In [1]:
import torch
from transformers import BertTokenizer, BertModel
from sklearn.metrics.pairwise import cosine_similarity
import umap
import os
import json 

In [2]:
model_version = 'c:/Users/aadam/scibert_scivocab_uncased'
do_lower_case = True
model = BertModel.from_pretrained(model_version)
tokenizer = BertTokenizer.from_pretrained(model_version, do_lower_case=do_lower_case)

In [3]:
def embed_text(text, model):
    input_ids = torch.tensor(tokenizer.encode(text)).unsqueeze(0)  # Batch size 1
    outputs = model(input_ids)
    last_hidden_states = outputs[0]  # The last hidden-state is the first element of the output tuple
    return last_hidden_states 

def get_similarity(em, em2):
    return cosine_similarity(em.detach().numpy(), em2.detach().numpy())

In [5]:
abs1 = "The polymer solar cell (PSC) technology has continued to be developed, and the power conversion efficiency (PCE) has now exceeded 10%. The rapid improvement of PCEs in the last decade has mainly resulted from versatile synthetic efforts for conjugated polymers as electron-donors and fullerene derivatives as electron-acceptors. This Feature Article highlights recent exploration of unique, attractive building blocks, i.e., quinoidal units, phospholes, porphyrins, and fluorinated aromatic rings, which can be incorporated into low bandgap conjugated polymers. As candidates for the next-generation acceptor materials that replace the benchmark acceptor, [6,6]-phenyl-C61-butyric acid methyl ester ([60]PCBM), fullerene bisadduct regioisomers are also overviewed. Furthermore, we summarized recent attempts for the construction of one-dimensionally confined, organic donor–acceptor heterojunction nanorods and their applications to photovoltaic and optoelectronic devices. The topics in this article are not intended to cover an exhaustive list of PSC research studies, but involve the fundamental aspect to stimulate further studies for getting new insights into the structure–property relationship in PSC devices."

abs2 = "In recent years, organic semiconductors have emerged as a promising and, in some situations, viable commercial alternative to traditional inorganic materials such as silicon. Organic-based light emitting diodes, photovoltaic devices, photodetectors, and transistors have attracted intense interest in the scientific community.

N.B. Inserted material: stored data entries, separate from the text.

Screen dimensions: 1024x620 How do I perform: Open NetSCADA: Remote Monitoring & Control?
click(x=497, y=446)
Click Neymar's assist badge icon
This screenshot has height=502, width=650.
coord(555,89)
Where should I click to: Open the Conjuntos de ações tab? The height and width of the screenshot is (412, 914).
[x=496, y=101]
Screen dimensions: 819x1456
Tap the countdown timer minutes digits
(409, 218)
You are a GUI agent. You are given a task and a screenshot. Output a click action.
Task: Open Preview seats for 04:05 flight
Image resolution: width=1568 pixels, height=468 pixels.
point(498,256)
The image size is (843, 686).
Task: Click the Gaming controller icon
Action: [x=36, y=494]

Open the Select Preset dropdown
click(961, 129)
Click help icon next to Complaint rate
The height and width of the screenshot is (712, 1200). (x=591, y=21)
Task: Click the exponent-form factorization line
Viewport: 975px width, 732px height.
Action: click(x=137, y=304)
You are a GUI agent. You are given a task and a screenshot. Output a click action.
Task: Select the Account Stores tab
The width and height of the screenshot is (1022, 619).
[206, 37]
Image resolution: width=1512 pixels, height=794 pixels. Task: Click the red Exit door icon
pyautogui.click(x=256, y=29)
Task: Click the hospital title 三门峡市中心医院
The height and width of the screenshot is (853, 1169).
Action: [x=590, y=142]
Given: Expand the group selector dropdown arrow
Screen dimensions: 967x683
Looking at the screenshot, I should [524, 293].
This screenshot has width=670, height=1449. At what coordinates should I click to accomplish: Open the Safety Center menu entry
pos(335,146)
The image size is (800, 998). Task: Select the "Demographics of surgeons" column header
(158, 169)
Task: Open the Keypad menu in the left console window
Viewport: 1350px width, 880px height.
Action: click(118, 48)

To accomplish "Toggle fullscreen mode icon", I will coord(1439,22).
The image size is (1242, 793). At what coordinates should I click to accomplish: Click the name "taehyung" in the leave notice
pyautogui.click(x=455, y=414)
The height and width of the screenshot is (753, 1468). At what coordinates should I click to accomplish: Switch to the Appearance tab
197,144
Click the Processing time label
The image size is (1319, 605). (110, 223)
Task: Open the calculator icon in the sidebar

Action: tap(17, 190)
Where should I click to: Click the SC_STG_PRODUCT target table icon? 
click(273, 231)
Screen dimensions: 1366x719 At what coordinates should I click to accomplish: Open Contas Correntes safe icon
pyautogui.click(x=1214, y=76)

In this review, we first present a discussion of the fundamental electronic nature of organic semiconductors, processing techniques, and their application to two main classes of optoelectronic devices, light emitting diodes, and photovoltaics. The second part of the review introduces organic photovoltaics in depth, including their operation principles, development history, current state of the art, and routes for further improvement."

abs3 = "We study the (relative) character variety of the three-holed projective plane and the action of the mapping class group on it. We describe a domain of discontinuity for this action, which strictly contains the set of primitive stable representations defined by Minsky, and also the set of convex-cocompact characters."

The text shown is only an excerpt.